In a recent late-stage trial, Moderna announced that its experimental mRNA-based flu vaccine demonstrated a stronger immune response against four strains of the virus compared to the currently available flu vaccine. This positive result clears the path for potential approval in the United States.
Following this announcement, shares of Moderna increased by 4% during premarket trading on Wednesday.
These results mark an important milestone for Moderna as the company aims to expand its pipeline beyond its successful mRNA Covid vaccine, which recently received additional approvals from U.S. regulators. Moderna forecasts that its Covid shot, along with its flu vaccine and other respiratory vaccines, could generate up to $15 billion in sales by 2027.
Wednesday’s positive results are a relief for Moderna after the company faced setbacks earlier this year when it had to delay its experimental flu shot program.
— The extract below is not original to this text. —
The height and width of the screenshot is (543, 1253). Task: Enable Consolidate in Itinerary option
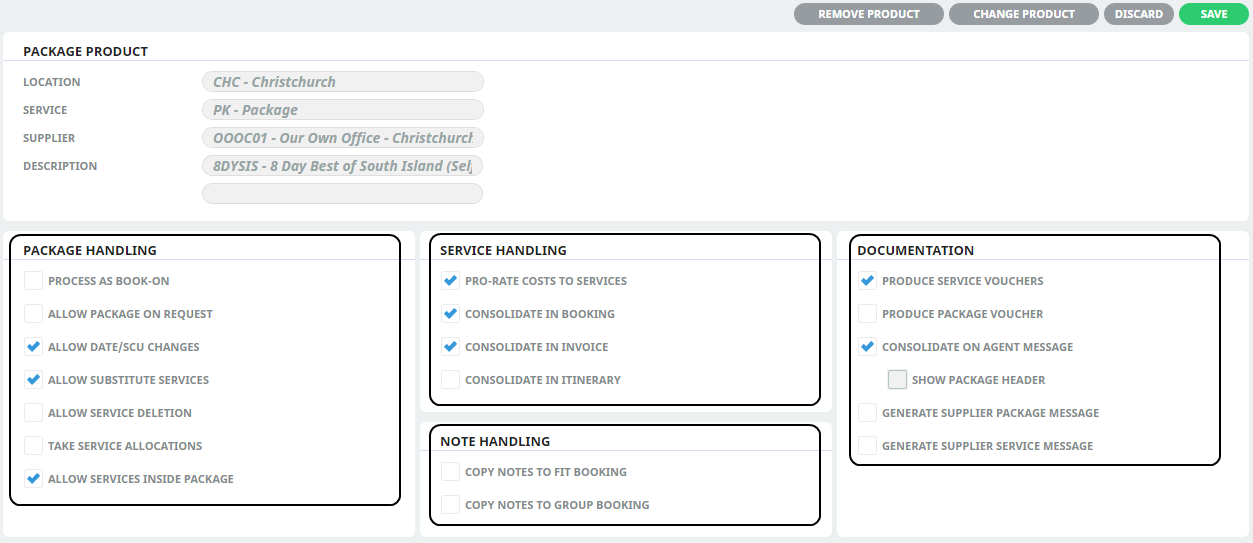450,380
The initial vaccine formula did not yield enough data to determine its efficacy, resulting in the company reformulating the shot.
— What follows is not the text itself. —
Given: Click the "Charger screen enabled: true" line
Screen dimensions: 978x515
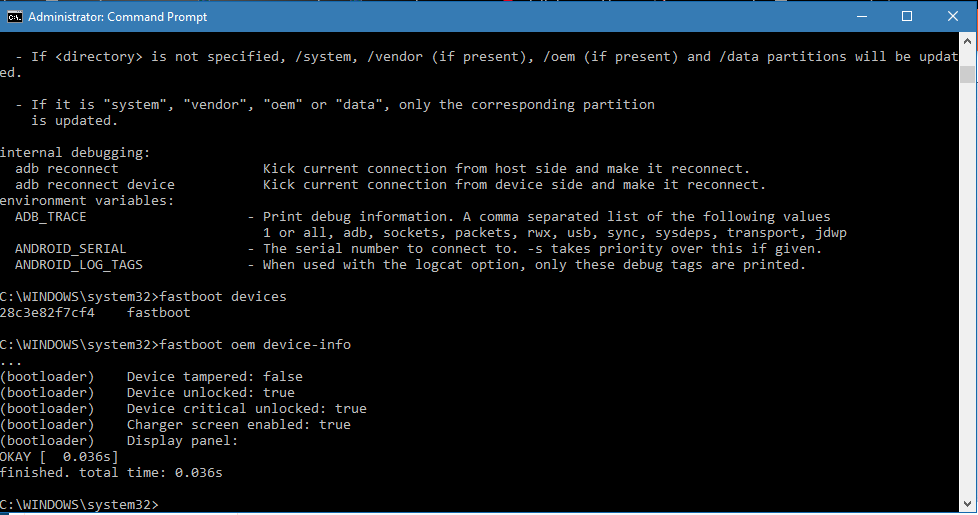Looking at the screenshot, I should click(x=238, y=425).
In the latest phase three trial, Moderna compared its flu vaccine, known as mRNA-1010, to an approved seasonal flu vaccine called Fluarix by GlaxoSmithKline. An interim analysis of the trial revealed that mRNA-1010 generated higher antibody levels for all four strains of influenza recommended by the World Health Organization, outperforming Fluarix. The Moderna vaccine also exhibited higher seroconversion rates, indicating the development of specific antibodies against the virus.
Moderna reported that the safety findings in the trial align with previous trials, with muscle pain, headache, fatigue, and pain and swelling at the injection site being the most common side effects of mRNA-1010.
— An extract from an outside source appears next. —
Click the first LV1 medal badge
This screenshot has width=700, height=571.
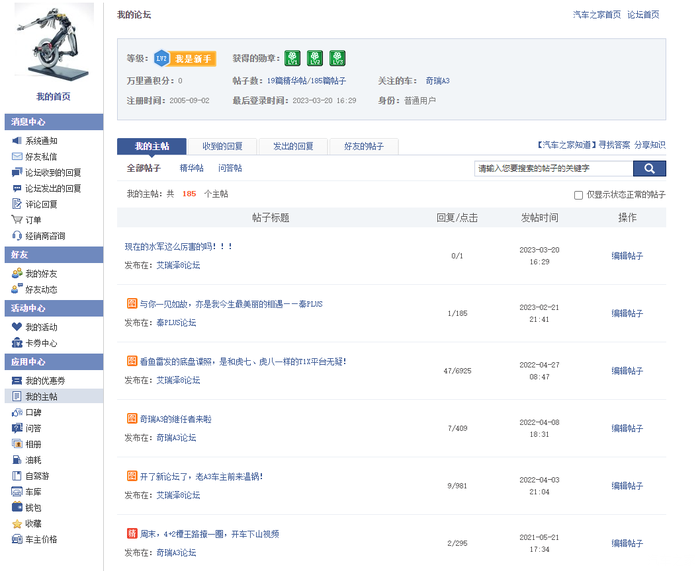pyautogui.click(x=292, y=58)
Additionally, Moderna announced that it is discontinuing a separate phase three trial of the initial version of its flu vaccine due to insufficient cases to provide efficacy data.
Meanwhile, Moderna anticipates receiving a decision from the Food and Drug Administration (FDA) regarding its mRNA vaccine for respiratory syncytial virus in adults aged 60 and older by April. In May, the FDA approved RSV vaccines for older adults from Pfizer and GSK.
Moderna CEO Stephane Bancel expressed confidence in the company’s mRNA platform, stating, “With today’s positive phase 3 flu results, along with previous results in Covid and RSV, we are now three for three on advancing respiratory disease programs to positive phase 3 data.”
A virtual event will be held at 1 p.m. ET on Wednesday for Moderna to discuss research and development updates with investors.